» **TASK REQUIREMENTS**: Taking the lines below one at a time, count those with the string "agent" and give the result alone.

» **Dataset entries**:
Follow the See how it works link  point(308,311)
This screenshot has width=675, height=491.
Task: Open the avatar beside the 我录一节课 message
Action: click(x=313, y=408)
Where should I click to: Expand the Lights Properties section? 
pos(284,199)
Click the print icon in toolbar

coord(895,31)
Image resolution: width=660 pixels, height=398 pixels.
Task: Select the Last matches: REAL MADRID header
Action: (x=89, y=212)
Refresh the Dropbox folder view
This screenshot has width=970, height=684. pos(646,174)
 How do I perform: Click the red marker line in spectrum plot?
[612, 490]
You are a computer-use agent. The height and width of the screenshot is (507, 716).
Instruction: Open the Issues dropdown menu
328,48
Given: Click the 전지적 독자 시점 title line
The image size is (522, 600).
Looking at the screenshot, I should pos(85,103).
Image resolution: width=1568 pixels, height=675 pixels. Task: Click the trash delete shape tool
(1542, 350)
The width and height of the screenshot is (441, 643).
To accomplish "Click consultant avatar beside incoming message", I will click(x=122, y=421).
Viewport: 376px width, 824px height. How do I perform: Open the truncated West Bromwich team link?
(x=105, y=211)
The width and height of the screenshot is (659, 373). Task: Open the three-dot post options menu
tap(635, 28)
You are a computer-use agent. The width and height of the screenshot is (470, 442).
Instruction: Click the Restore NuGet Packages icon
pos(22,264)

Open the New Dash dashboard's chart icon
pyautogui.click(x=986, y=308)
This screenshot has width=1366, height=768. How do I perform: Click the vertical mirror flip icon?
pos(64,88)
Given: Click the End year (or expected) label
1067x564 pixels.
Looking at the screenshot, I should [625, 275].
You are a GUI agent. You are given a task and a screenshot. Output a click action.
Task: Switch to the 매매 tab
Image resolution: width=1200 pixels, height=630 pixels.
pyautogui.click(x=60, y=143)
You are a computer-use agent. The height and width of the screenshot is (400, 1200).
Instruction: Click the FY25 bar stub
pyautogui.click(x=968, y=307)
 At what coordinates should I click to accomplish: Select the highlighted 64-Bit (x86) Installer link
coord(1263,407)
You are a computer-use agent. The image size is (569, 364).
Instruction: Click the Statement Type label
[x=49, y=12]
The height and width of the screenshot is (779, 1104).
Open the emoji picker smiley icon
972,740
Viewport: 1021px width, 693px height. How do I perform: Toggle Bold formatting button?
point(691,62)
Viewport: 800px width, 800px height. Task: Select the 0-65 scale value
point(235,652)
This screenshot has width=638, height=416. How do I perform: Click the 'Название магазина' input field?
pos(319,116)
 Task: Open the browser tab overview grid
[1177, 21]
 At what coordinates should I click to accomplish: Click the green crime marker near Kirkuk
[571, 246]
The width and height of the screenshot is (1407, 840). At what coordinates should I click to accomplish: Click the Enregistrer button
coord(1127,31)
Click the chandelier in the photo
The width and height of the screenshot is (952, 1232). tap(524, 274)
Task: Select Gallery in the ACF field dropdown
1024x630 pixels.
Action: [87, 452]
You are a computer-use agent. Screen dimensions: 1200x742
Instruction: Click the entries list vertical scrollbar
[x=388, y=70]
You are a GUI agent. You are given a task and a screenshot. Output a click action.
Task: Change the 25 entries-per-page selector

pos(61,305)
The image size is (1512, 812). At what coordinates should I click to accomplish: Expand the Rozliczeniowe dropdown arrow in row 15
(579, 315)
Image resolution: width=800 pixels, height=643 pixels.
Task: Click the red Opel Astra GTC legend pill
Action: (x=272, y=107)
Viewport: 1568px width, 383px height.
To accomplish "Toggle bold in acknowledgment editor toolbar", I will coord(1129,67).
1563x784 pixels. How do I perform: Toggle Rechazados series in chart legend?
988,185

» **ANSWER BOX**: 7